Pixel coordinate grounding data
☆ ☆ ☆ ☆ ☆

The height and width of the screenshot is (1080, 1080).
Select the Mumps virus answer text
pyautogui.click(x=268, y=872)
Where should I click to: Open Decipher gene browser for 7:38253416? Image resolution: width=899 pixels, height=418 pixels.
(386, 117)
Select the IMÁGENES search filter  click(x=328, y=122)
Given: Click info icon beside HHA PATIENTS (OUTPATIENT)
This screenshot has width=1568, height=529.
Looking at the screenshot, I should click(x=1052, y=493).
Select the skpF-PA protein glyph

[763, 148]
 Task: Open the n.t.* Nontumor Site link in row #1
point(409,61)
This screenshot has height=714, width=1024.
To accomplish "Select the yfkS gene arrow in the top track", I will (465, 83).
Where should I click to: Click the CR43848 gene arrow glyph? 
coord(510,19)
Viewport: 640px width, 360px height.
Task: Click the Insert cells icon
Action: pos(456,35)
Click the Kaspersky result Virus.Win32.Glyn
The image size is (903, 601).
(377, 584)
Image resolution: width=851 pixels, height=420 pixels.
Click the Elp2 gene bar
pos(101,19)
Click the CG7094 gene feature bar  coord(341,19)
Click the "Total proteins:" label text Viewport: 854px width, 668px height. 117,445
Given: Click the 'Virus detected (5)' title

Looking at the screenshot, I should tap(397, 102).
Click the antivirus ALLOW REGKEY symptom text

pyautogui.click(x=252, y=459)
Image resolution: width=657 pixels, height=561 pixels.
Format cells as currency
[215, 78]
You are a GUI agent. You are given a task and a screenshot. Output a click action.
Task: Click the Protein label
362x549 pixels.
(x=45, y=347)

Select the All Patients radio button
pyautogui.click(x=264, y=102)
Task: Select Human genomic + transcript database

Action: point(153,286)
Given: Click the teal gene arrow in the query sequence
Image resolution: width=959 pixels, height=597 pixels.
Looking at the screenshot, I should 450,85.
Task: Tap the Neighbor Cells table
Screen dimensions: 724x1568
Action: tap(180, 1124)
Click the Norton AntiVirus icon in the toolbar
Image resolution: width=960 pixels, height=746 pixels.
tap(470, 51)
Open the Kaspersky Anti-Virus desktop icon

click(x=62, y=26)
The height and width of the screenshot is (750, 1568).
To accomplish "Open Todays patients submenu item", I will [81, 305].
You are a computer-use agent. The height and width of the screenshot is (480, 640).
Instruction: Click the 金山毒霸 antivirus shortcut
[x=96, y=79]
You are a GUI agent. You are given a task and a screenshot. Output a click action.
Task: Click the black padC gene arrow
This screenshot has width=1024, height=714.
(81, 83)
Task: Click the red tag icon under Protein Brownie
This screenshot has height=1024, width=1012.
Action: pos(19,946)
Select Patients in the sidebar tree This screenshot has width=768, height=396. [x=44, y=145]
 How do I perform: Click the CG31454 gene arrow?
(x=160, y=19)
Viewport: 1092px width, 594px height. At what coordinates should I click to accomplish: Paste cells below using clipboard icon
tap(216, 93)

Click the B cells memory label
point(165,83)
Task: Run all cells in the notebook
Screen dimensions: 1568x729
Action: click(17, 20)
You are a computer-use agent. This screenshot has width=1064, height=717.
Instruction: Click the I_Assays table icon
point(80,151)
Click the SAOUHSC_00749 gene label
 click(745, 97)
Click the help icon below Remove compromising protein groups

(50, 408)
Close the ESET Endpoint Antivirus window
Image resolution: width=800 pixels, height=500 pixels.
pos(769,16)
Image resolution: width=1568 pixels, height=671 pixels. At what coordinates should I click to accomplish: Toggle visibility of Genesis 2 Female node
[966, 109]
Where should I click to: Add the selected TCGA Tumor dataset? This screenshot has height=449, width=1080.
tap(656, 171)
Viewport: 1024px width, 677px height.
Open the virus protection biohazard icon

☆ ☆ ☆ ☆ ☆

DIRECTIONS: Please show every line above that includes the word "computer".

SOLUTION TO THIS PROBLEM:
You are a computer-use agent. The height and width of the screenshot is (480, 640).
You are a computer-use agent. This screenshot has width=1064, height=717.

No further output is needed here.